Viewpoint: US aluminium cuts to be less severe

OREANDA-NEWS. December 29, 2015. US aluminium producers have eased plans to cut primary aluminium smelting capacity, helping to slightly soften the blow to US anode-grade petroleum coke markets.

The cuts still shrink the US aluminium industry's demand for coke by nearly one-third from 2014 levels.

Early fourth quarter plans by US aluminium producers Alcoa and Century Aluminum to slash domestic smelting capacity would have cut the US industry's demand for petroleum coke by about 37pc compared with 2014. But recent announcements to keep some of that capacity operating have lowered that figure to about 32pc.

Pittsburgh-based Alcoa on 24 November scrapped plans to idle its 130,000t/yr Massena West smelter in New York. And Chicago-based Century on 17 December retracted its plans to cut one-third of the capacity at its 205,000t/yr Sebree plant in Kentucky. It instead will resume full operations there. But Century on 18 December said it will reduce capacity by 50pc at its 224,000t/yr Mt. Holly smelter in South Carolina.

Alcoa had said on 2 November that it would cut 503,000t of its US primary aluminium capacity by the first quarter of next year. Combined with Century's earlier announced cuts, the companies planned to remove about 632,000t of US aluminium output from the domestic market next year.

The latest revisions will keep 86,000t/yr of aluminium in the market, reducing the planned cuts to about 546,000t/yr. Those cuts will reduce the US industry's demand for calcined petroleum coke by about 218,000t/yr and green coke by about 290,500t/yr.

Global aluminium producers have been hurt by falling metal prices and premiums, but US producers have also struggled against high energy costs and a strong US dollar that benefits their global competitors. A recent rise in metal prices from six-year lows may help support decisions to keep capacity operational.

The US midwest transaction price, which includes the London Metal Exchange price and premium that buyers pay to take delivery of the metal, has risen steadily this month to \\$1,736/t on 24 December, up from \\$1,599/t on 28 October, which was its lowest point since May 2009.

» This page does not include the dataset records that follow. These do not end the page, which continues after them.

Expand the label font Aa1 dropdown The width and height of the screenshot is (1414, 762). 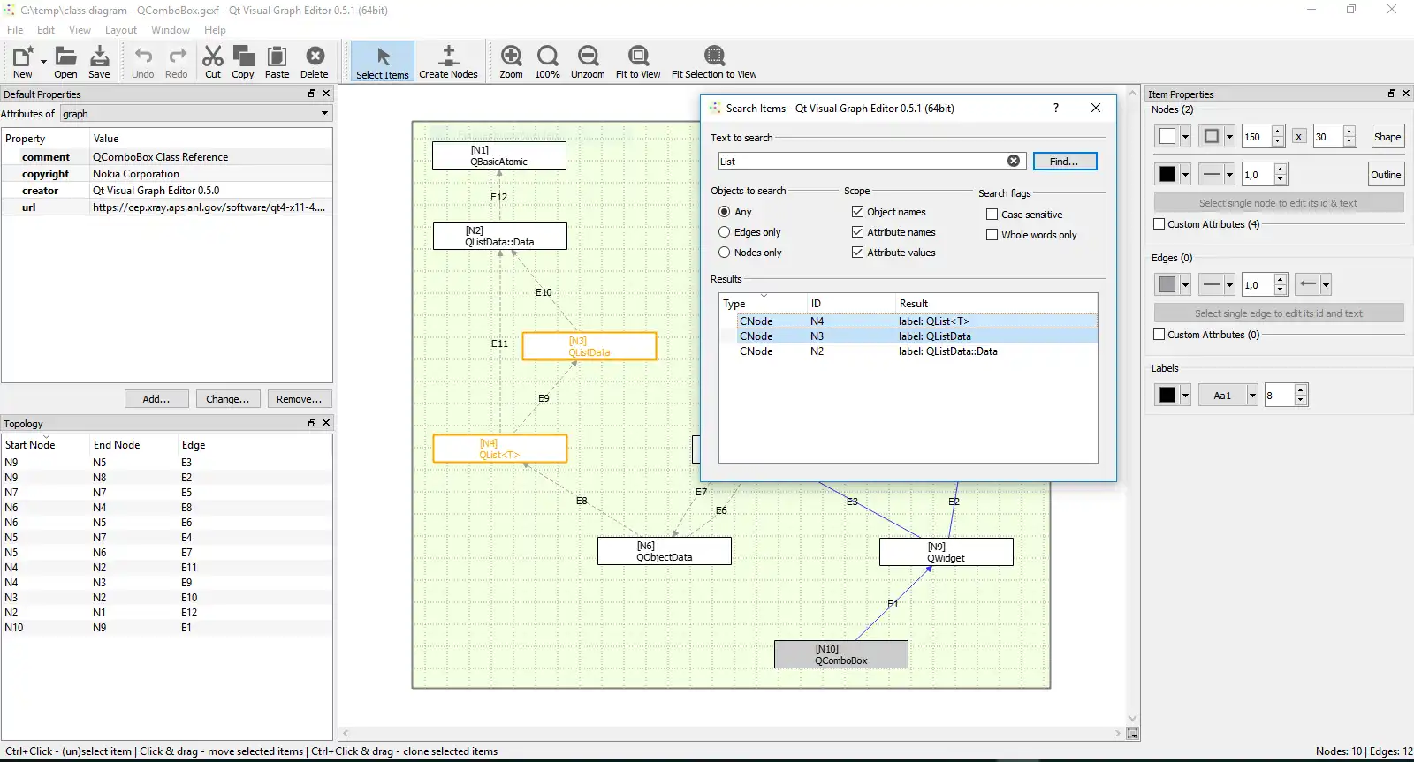pyautogui.click(x=1252, y=396)
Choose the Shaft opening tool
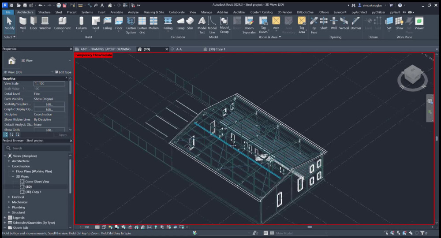The image size is (441, 238). coord(324,23)
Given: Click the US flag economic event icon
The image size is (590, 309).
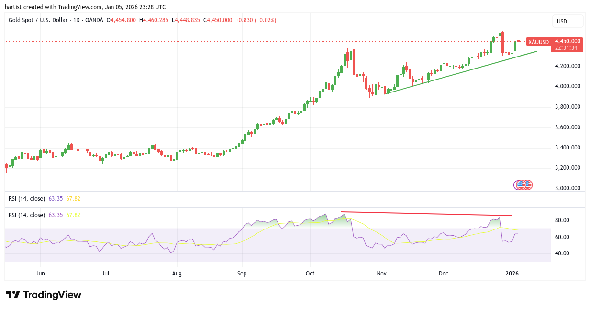Looking at the screenshot, I should coord(527,184).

Global metal prices have been supported by a decision by Chinese producers to curtail output. The China Nonferrous Metal Industry Association (CNIA) said this month that Chinese smelters plan to have shuttered nearly 5mn t by the end of this year. China's 11 largest aluminium smelters, including Chinalco and Shandong Weiqiao, have promised they will not restart closed capacity next year, according to CNIA. But market analysts are skeptical that promise will hold true and note that new capacity may already be offsetting production cuts.

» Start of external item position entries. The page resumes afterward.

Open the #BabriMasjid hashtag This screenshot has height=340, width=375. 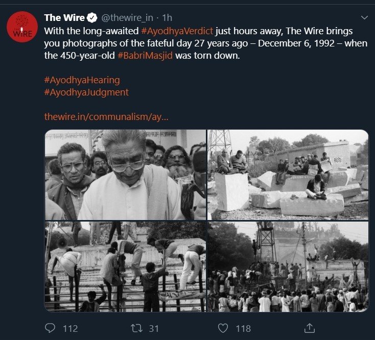(146, 55)
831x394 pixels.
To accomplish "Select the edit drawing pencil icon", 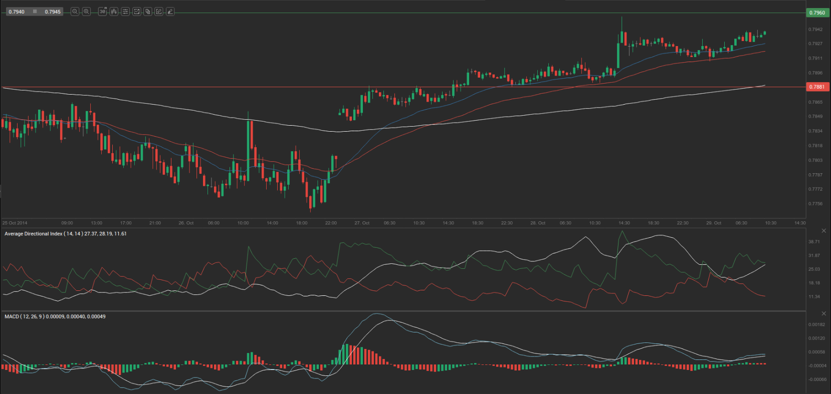I will (159, 12).
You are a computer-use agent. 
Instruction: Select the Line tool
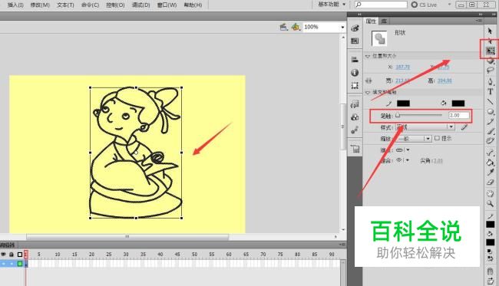pos(490,102)
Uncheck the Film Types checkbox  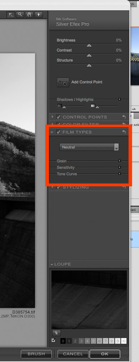tap(58, 132)
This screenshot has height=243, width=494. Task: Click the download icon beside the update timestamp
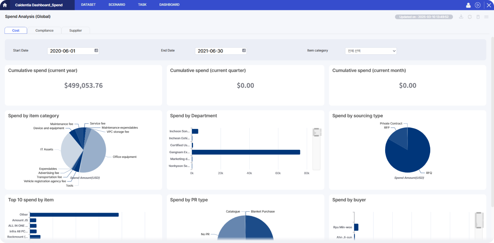tap(461, 17)
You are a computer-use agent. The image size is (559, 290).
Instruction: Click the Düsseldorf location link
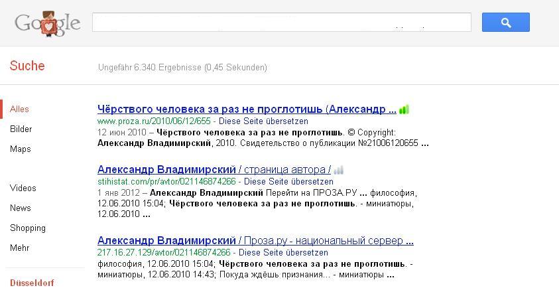[31, 283]
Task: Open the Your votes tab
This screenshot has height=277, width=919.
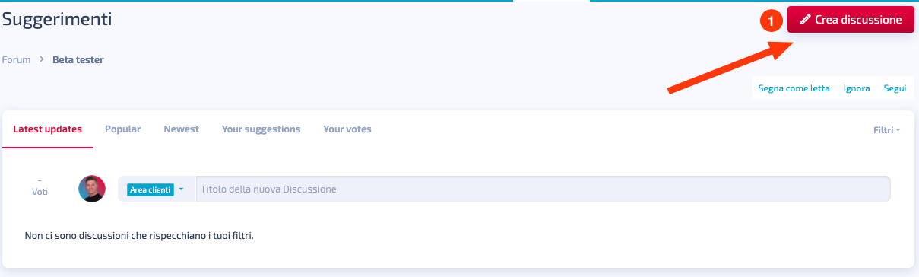Action: coord(347,129)
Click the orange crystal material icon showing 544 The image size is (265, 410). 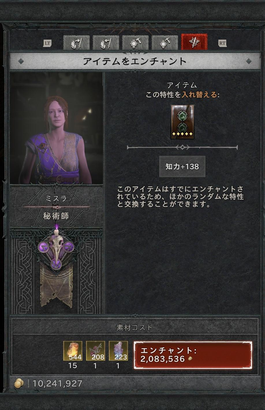73,351
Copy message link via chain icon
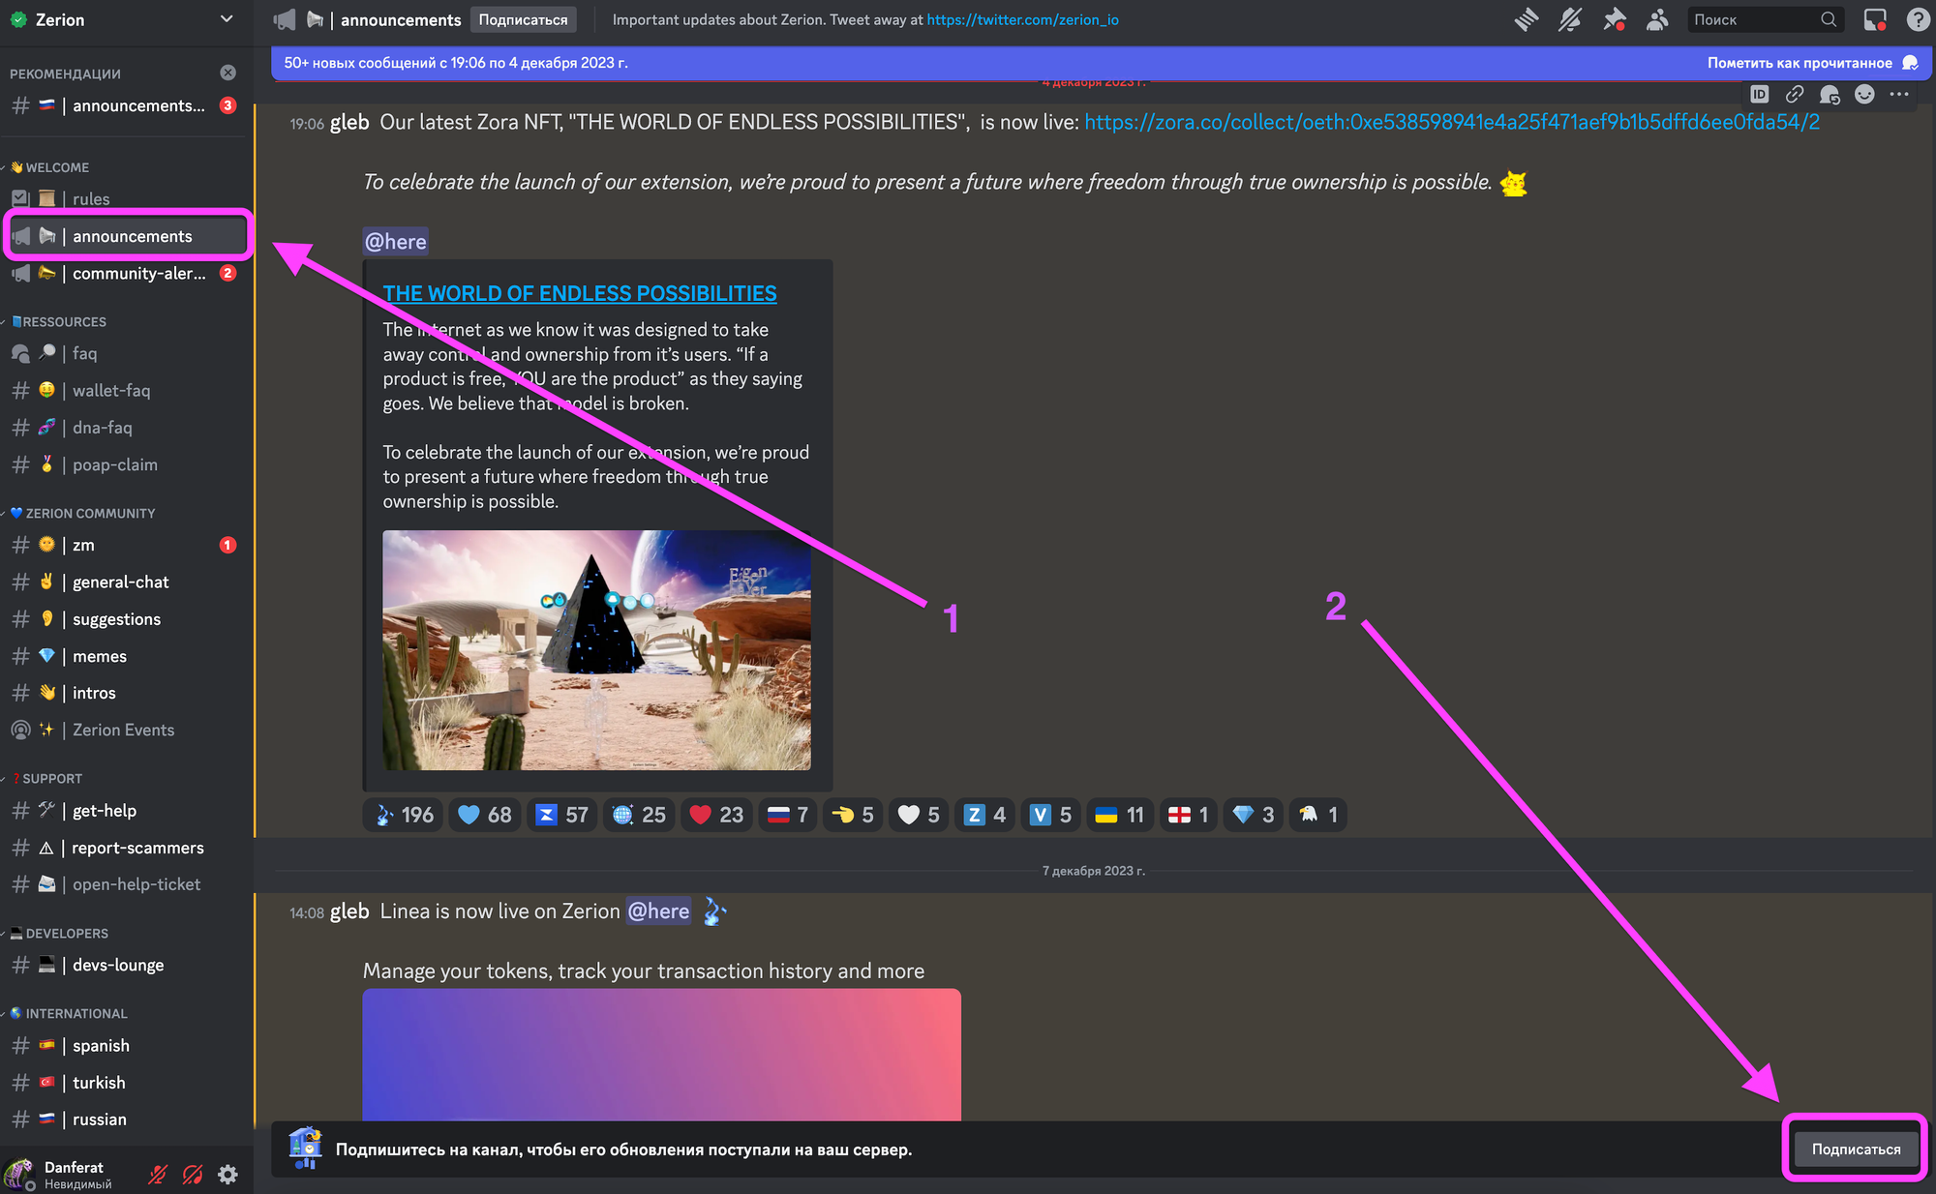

"The problem is that we are not seeing any of these reductions surface in the overall output data," Edward Meir of INTL FCStone said. "Presumably, newer facilities are filling the production void and taking over market share from smelters that are closing."

US producers have blamed Chinese overcapacity and heavily subsidized aluminium imports as the reason for their announced capacity cuts. At recent prices, US smelters are quick to mention they require lower energy prices to not only compete but to continue producing.

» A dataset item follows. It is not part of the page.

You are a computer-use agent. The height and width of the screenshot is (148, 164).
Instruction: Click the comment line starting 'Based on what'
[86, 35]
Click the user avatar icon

Century had earlier this year warned that it might have to close its 224,000t/yr Mt. Holly smelter if it could not reach a power deal with utility Santee Cooper. But as part of a recent agreement with the utility to prevent a shutdown, Mt. Holly will operate at 50pc capacity by the end of 2015.

Alcoa decided to keep its 130,000t/yr Massena West smelter on line after receiving \\$38mn in business incentives from New York state to keep the plant operational. The agreement includes capital expense support and electricity discounts.

And Century said this month it will continue to operate its 205,000t/yr Sebree, Kentucky, smelter at full capacity, citing competitive electricity prices in the state. The company had said in October that it planned to reduce the smelter's capacity by one-third.